Appropriate Grieving and Mourning How long is the appropriate time for anyone to grieve or mourn? That indeed was the exact question God had posed to Prophet Samuel when he had continued to grieve for King Saul’s spiritual backsliding that unequivocally led to God’s rejection of him as the king of Israel (1 Samuel 16:1). While I may not be able to categorically recommend to anyone how long or short a period is advisable for grieving and mourning, there are examples of appropriate grieving and mourning found in the Word of God.

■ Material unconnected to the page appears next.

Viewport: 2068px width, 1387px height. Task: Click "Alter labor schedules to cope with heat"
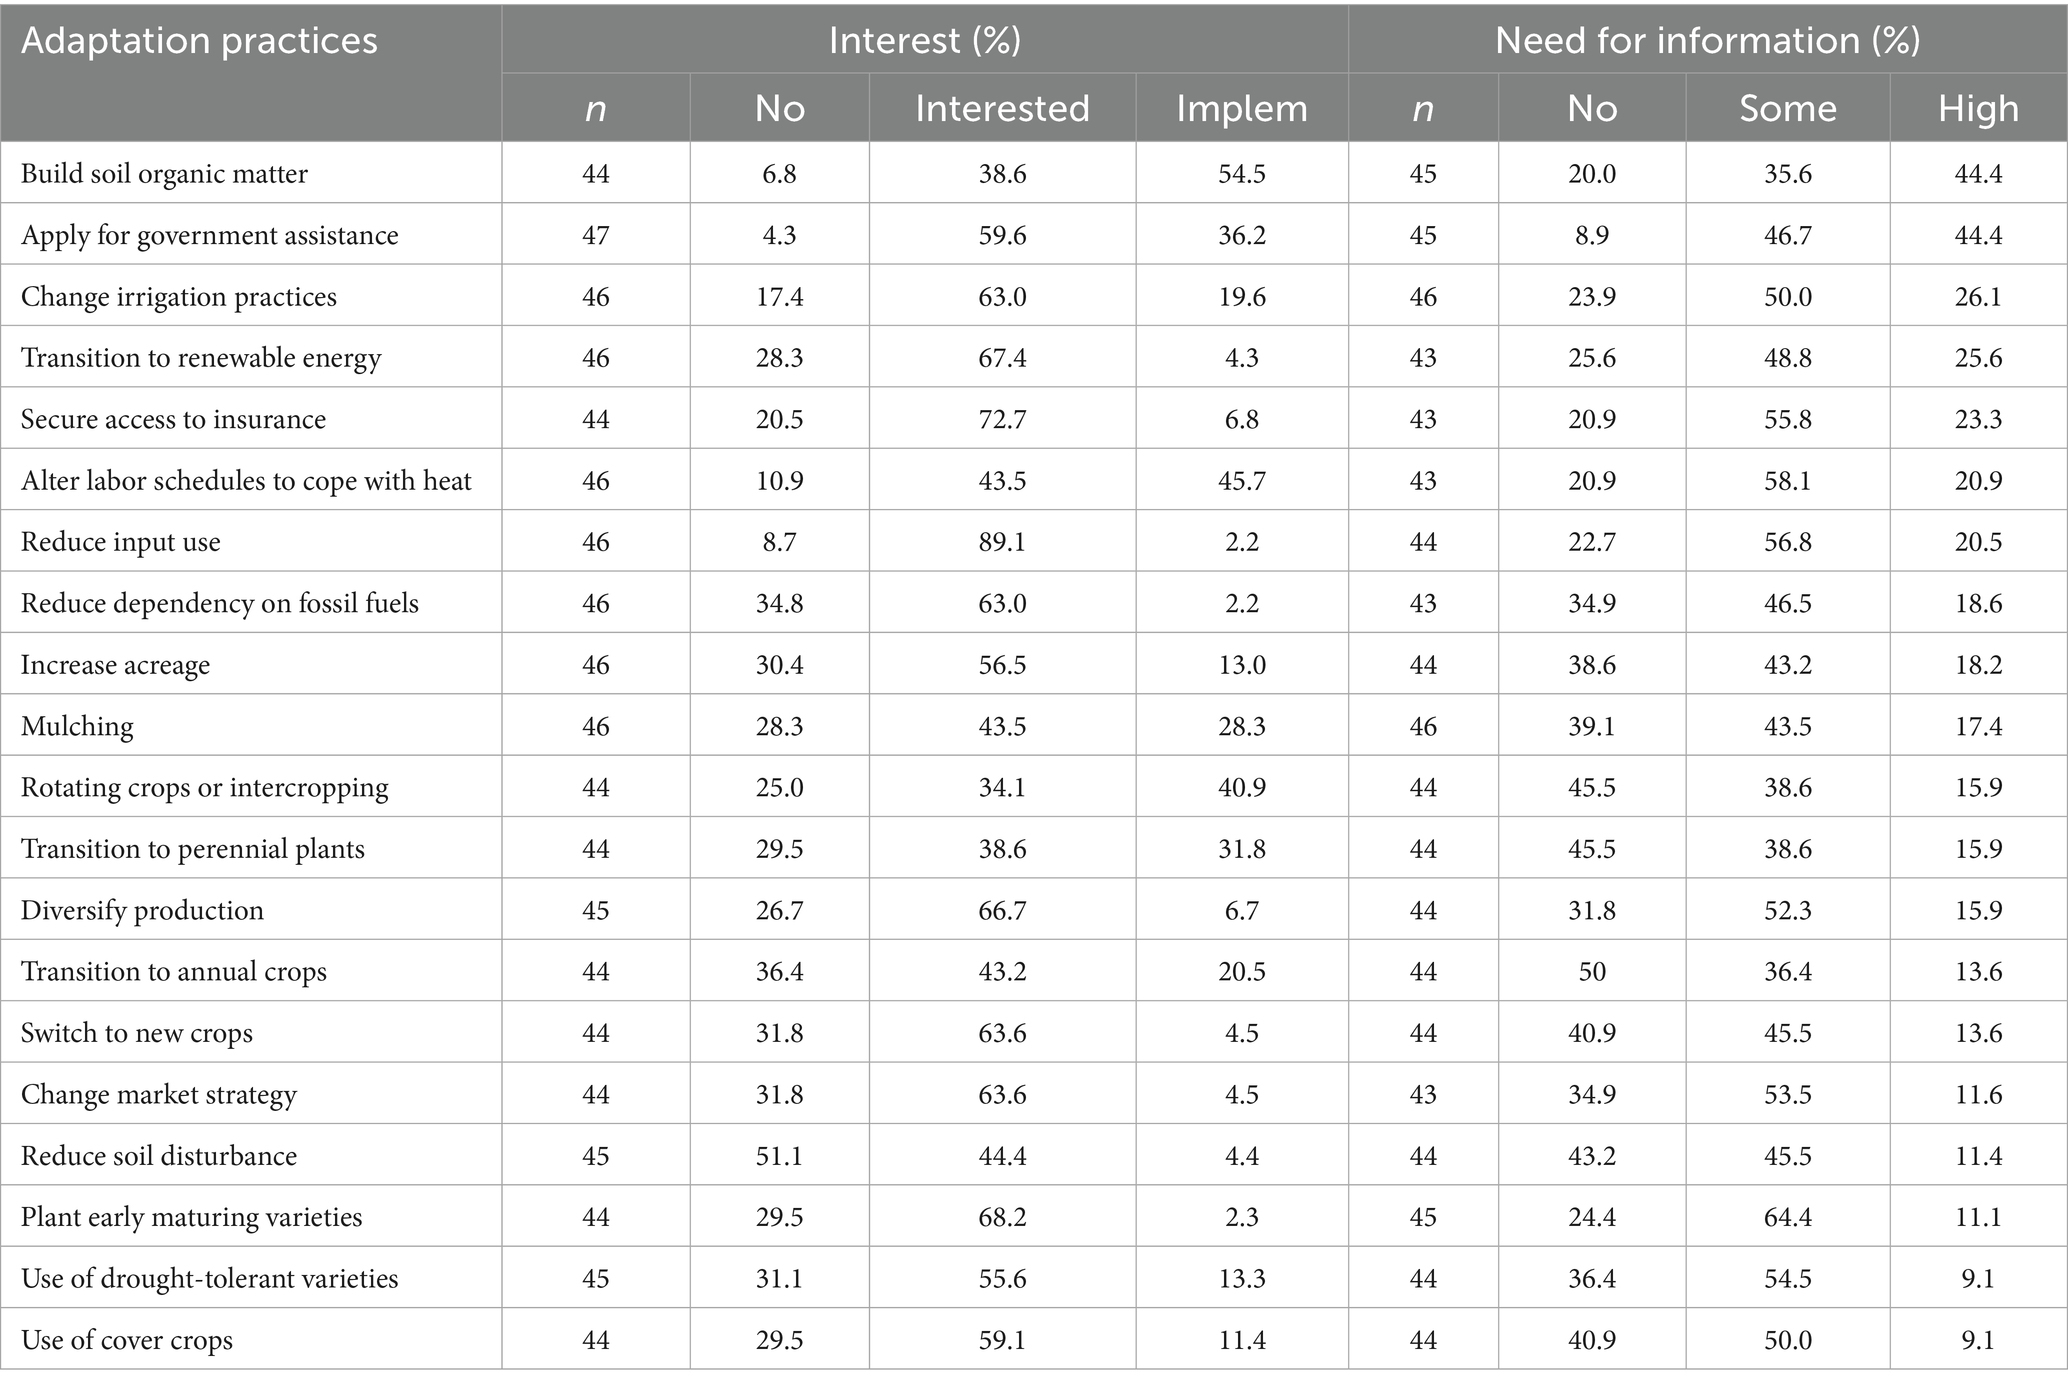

Being able to consider the reactions of the following few bereaved people at their loss of loved ones, colleagues and mentors should answer this question: “How long is the appropriate time for anyone to grieve or mourn?” Let us together see through the lenses of God's Word, the Bible:
At Jacob’s — Israel’s — death in Egypt:
When Jacob (re-named Israel by the Angel of God), the father of Prime Minister Joseph had died in Egypt at the ripe old age of one-hundred-and-forty-seven, the Egyptian parliament had according to their culture declared seventy days of national mourning in his honor! Thereafter, everyone had returned to work. But for Joseph — and his household — their mourning had been accompanied “with a great and very sore lamentation” which had lasted seven days.1
At Prophet Samuel’s death:
When Prophet Samuel had passed on, David had departed for a more secluded place, in the desert of Paran to mourn his mentor’s transition. He had remained in a state of utter brokenness of heart, for just a while. There had been a hot, deadly, pursuing assailant who had wanted to snatch his life from him, whom he had to continue to flee from while training and enhancing his weak, six-hundred-man army unto strength, military, and tactical prowess!2
At the death of the baby born of David’s adulterous affair with Bathsheba:
King David had had an adulterous affair with the beautiful Mrs. Bathsheba Uriah. He had subsequently murdered Bathsheba’s husband, Officer Uriah. When the baby had been born, God had dispatched Prophet Nathan to the murderer-king! He had been sent to confront the king with God’s displeasure of his unscrupulous, heinous crime and inform him of God’s decision! Consequently, the baby had taken grievously ill. David had fasted and besought God’s mercy for seven days, to restore the baby’s health! But not so. God had not listened to his pleas! The baby had died.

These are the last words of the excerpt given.